Pick every line with "Given" from the material below.

═══ Available data

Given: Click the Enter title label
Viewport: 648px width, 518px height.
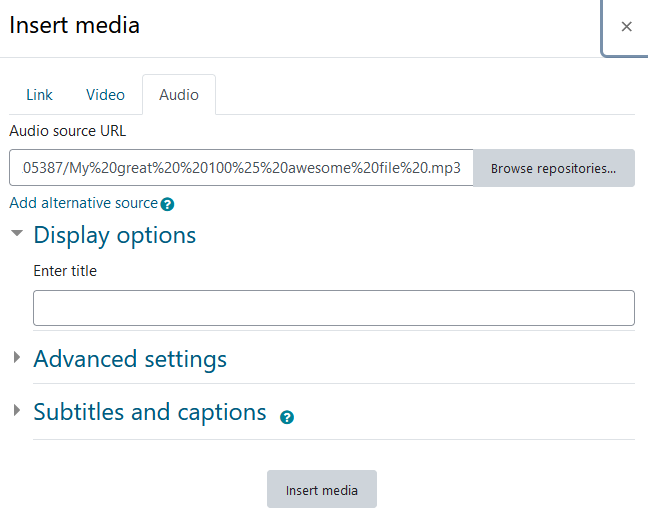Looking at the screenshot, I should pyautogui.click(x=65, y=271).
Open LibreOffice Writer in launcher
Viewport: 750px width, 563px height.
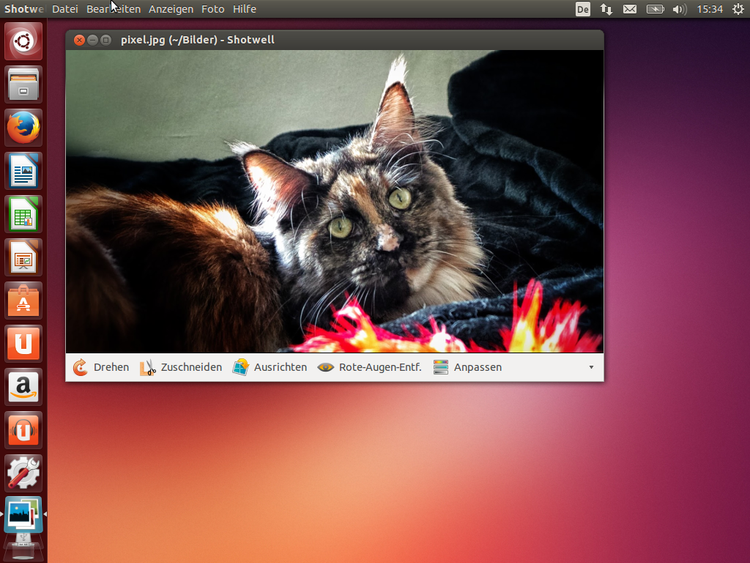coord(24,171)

══════
═══ Available data

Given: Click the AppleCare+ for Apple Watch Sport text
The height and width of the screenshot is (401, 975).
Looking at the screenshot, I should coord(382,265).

══════
═══ Available data

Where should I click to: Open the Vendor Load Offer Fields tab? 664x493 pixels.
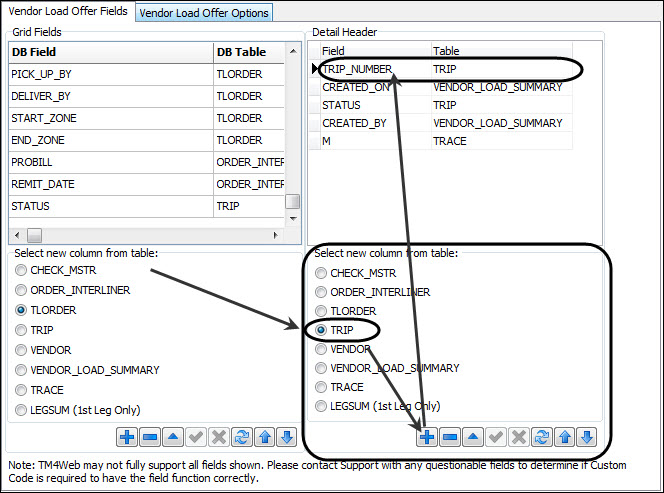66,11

══════

Answer section ::
Given: Click the Enter title label
Given: Click the AppleCare+ for Apple Watch Sport text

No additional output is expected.